Assignment → Copy the rows below, swapping every occurrence of "Where is" for "What is the location of" and keeping everything else the same.

Supplied information →
┄┄┄┄┄┄
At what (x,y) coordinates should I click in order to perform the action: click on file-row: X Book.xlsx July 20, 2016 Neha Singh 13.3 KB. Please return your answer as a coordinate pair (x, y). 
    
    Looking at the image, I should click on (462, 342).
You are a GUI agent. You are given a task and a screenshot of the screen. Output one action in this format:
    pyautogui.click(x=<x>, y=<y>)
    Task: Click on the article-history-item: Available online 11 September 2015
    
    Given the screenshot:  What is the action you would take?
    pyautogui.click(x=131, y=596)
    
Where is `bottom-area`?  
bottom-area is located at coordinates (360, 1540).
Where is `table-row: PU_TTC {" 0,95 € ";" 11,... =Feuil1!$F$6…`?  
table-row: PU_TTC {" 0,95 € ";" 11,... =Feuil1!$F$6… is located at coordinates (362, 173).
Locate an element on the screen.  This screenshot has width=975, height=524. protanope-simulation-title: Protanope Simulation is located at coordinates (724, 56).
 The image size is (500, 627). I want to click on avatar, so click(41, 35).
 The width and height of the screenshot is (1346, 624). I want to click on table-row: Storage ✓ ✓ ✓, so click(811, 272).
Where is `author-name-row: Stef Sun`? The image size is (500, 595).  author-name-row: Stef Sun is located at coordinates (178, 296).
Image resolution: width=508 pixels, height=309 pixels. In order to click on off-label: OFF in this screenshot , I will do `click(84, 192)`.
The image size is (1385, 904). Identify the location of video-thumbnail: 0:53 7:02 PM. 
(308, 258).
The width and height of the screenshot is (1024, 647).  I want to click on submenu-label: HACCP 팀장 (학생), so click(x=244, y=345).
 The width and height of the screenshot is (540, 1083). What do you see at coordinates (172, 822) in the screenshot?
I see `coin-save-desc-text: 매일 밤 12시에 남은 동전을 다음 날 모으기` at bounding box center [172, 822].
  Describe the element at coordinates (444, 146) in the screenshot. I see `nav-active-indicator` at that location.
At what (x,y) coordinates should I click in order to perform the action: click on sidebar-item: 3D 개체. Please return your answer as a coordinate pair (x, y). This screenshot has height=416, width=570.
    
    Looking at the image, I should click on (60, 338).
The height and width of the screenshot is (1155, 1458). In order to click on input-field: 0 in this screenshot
┄┄┄┄┄┄
Task response →
At what (x,y) coordinates should I click in order to perform the action: click on file-row: X Book.xlsx July 20, 2016 Neha Singh 13.3 KB. Please return your answer as a coordinate pair (x, y). 
    
    Looking at the image, I should click on (462, 342).
You are a GUI agent. You are given a task and a screenshot of the screen. Output one action in this format:
    pyautogui.click(x=<x>, y=<y>)
    Task: Click on the article-history-item: Available online 11 September 2015
    
    Given the screenshot:  What is the action you would take?
    pyautogui.click(x=131, y=596)
    
What is the location of `bottom-area`?  
bottom-area is located at coordinates (360, 1540).
What is the location of `table-row: PU_TTC {" 0,95 € ";" 11,... =Feuil1!$F$6…`?  
table-row: PU_TTC {" 0,95 € ";" 11,... =Feuil1!$F$6… is located at coordinates (362, 173).
Locate an element on the screen.  This screenshot has width=975, height=524. protanope-simulation-title: Protanope Simulation is located at coordinates (724, 56).
 The image size is (500, 627). I want to click on avatar, so click(41, 35).
 The width and height of the screenshot is (1346, 624). I want to click on table-row: Storage ✓ ✓ ✓, so click(811, 272).
What is the location of `author-name-row: Stef Sun`? The image size is (500, 595).  author-name-row: Stef Sun is located at coordinates (178, 296).
Image resolution: width=508 pixels, height=309 pixels. In order to click on off-label: OFF in this screenshot , I will do `click(84, 192)`.
The image size is (1385, 904). Identify the location of video-thumbnail: 0:53 7:02 PM. 
(308, 258).
The width and height of the screenshot is (1024, 647).  I want to click on submenu-label: HACCP 팀장 (학생), so click(x=244, y=345).
 The width and height of the screenshot is (540, 1083). What do you see at coordinates (172, 822) in the screenshot?
I see `coin-save-desc-text: 매일 밤 12시에 남은 동전을 다음 날 모으기` at bounding box center [172, 822].
  Describe the element at coordinates (444, 146) in the screenshot. I see `nav-active-indicator` at that location.
At what (x,y) coordinates should I click in order to perform the action: click on sidebar-item: 3D 개체. Please return your answer as a coordinate pair (x, y). This screenshot has height=416, width=570.
    
    Looking at the image, I should click on (60, 338).
The height and width of the screenshot is (1155, 1458). In order to click on input-field: 0 in this screenshot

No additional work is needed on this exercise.